Even in the United States, where more than 50% of the population received at least one dose of the vaccine, vaccination efforts in some states have hit a wall as the Delta variant is rapidly spreading across the country. It could become a potential problem in parts of the US, especially in rural areas where vaccination rates remain low, making more people susceptible to the Delta variant.

We risk new variants that may escape the protection of our vaccine as the virus spreads. Not just here in the United States, but all over the world.

William Schaffner

Vanderbilt University Medical School

Schaffner said the US is in a “slightly better position” to tackle the new variant, but it is far from ideal. He explained that in some areas the vaccination rate achieved is between mid-20% to mid-30%, while the ideal range to stop the spread of the Delta variant is around 70% to 80%. Many people who are hospitalized for Covid-19 are either unvaccinated or partially vaccinated, according to Schaffner.

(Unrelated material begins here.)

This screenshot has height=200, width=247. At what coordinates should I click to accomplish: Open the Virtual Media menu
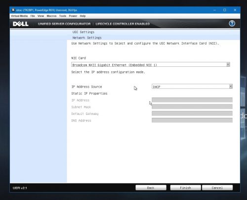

“The more transmissions that occur, the more new people are infected, the more opportunities the virus has to multiply. When it multiplies, it mutates. And when it mutates, it has the opportunity to create new variants, ”he said.

“We are threatened with new variants that can evade the protection of our vaccine the further the virus spreads. Not just here in the US, but all over the world, ”added Schaffner.